**Source document:**
For most people, chocolate is a guilty pleasure; for the Swiss it’s simply a nourishing, even essential, food. They lead the world in annual consumption, putting away almost 12kg per person. Children are raised knowing how to use chocolate sensibly. Once they reach military service, they receive their überlebensration (survival ration) of the army’s own-brand chocolate with added caffeine. By the time they reach adulthood, the Swiss are fully paid-up members of a remarkably relaxed – and impressively slim – chocolate-eating fraternity.
Just how relaxed (and slim) becomes apparent as we work our way around a handful of Zurich’s finest chocolateries. We press our noses against the window of Confiserie Sprüngli on Bahnhofstrasse but stay outside. The tour, explains Rousset, will focus on under-the-radar places that we might not find without her help.
Some foolish folks – not us, naturally – have been known to confuse Sprüngli with Lindt & Sprüngli. The former is responsible for high-end chocolates and Luxemburgerli, those bite-sized, feather-light almond meringues with the peremptory command “zum sofort geniessen” (to be enjoyed immediately) affixed to the box. The latter is a global producer of Easter bunnies, chocolate bars and Lindor balls – decent products, says Rousset, but just in a different league.
We follow our leader through the maze of tiny, traffic-free streets behind Bahnhofstrasse to Truffe, owned by Elisabetta from Florence. For most people, Switzerland equals milk chocolate – understandably, since this is where Daniel Peter cracked the secret of uniting the über Swiss dairy product with chocolate – but Elisabetta’s speciality is deep and dark, along the lines of a shot of pure black ristretto. We taste an intense 71 per cent blend from Ecuador and Madagascar, reminding ourselves to let it dissolve gently on the tongue. “Don’t get too hung up on percentages,” recommends Rousset, adding: “Origins are just as important.” We should choose chocolate as we select wine, confirms Elisabetta, with an eye on terroir, variety and, not least, the skill of the maker.
Next stop is Honold, on Rennweg, founded in 1905, still in family ownership and now run by the founder’s great-granddaughter. We pore over the trilingual chocolate map (German, French and English), make our selection and adjourn to a bench outside. First up is the house special, the boozy Trauben consisting of a grape macerated in Cognac for a year and enrobed in 65 per cent Venezuela chocolate, followed by a Baileys-loaded truffle and a startling margarita-flavoured nugget nestling inside a fragile sugar crust and dusted with fleur de sel. A thimbleful of silky-smooth foaming hot chocolate helps to ease things down.

**What this exercise asks:**
1/ From the Zurich chocolate article, list each thing the group eats or drinks at Honold.
2/ Answer these questions from the Zurich chocolate article:
(a) How much chocolate does each Swiss person eat per year?
(b) What city is Elisabetta, the owner of Truffe, from?
(c) In what year was Honold founded?
3/ Rewrite the paragraph of the Zurich chocolate article that begins "Some foolish folks" as a short list that keeps its main facts.

**Information shown:**
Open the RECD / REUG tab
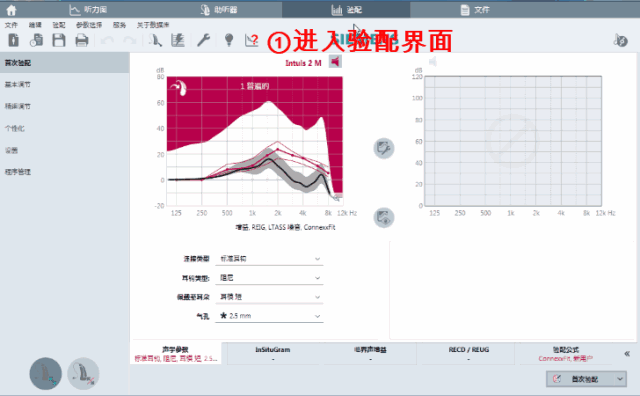click(469, 354)
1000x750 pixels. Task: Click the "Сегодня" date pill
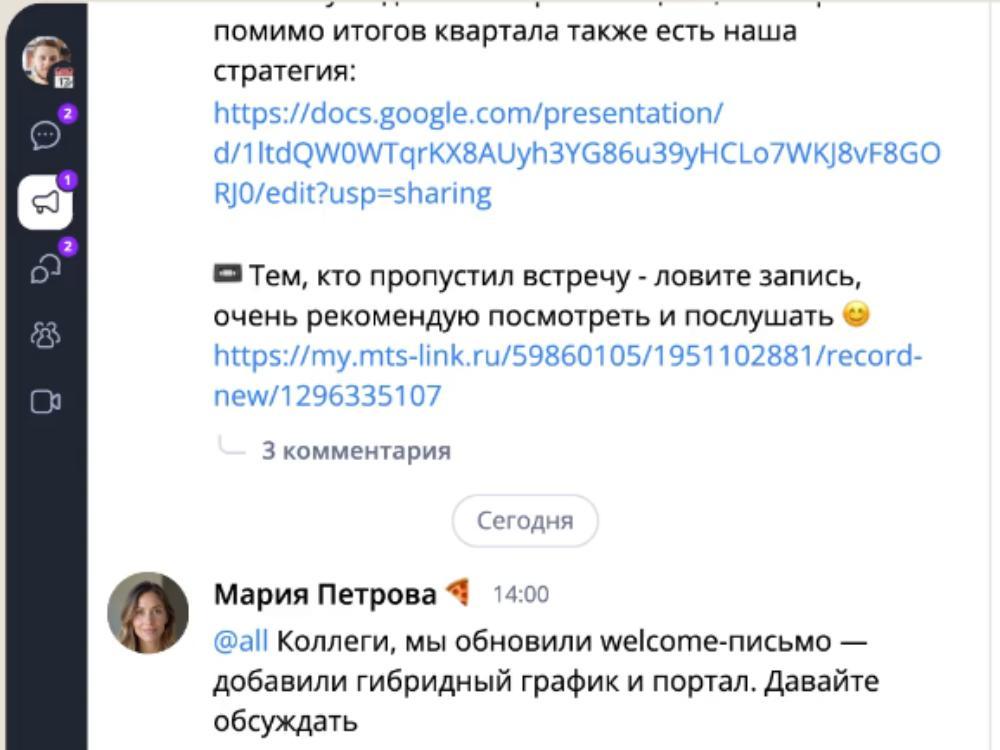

**Results in order:**
1/
- The Trauben, a grape macerated in Cognac for a year and enrobed in 65 per cent Venezuela chocolate
- A Baileys-loaded truffle
- A margarita-flavoured nugget inside a fragile sugar crust, dusted with fleur de sel
- A thimbleful of silky-smooth foaming hot chocolate

2/
(a) Almost 12kg.
(b) Florence.
(c) 1905.

3/
- Some people confuse Sprüngli with Lindt & Sprüngli.
- Sprüngli makes high-end chocolates and Luxemburgerli, which are bite-sized, feather-light almond meringues. Their box carries the command "zum sofort geniessen" (to be enjoyed immediately).
- Lindt & Sprüngli is a global producer of Easter bunnies, chocolate bars and Lindor balls.
- Rousset calls these decent products but in a different league.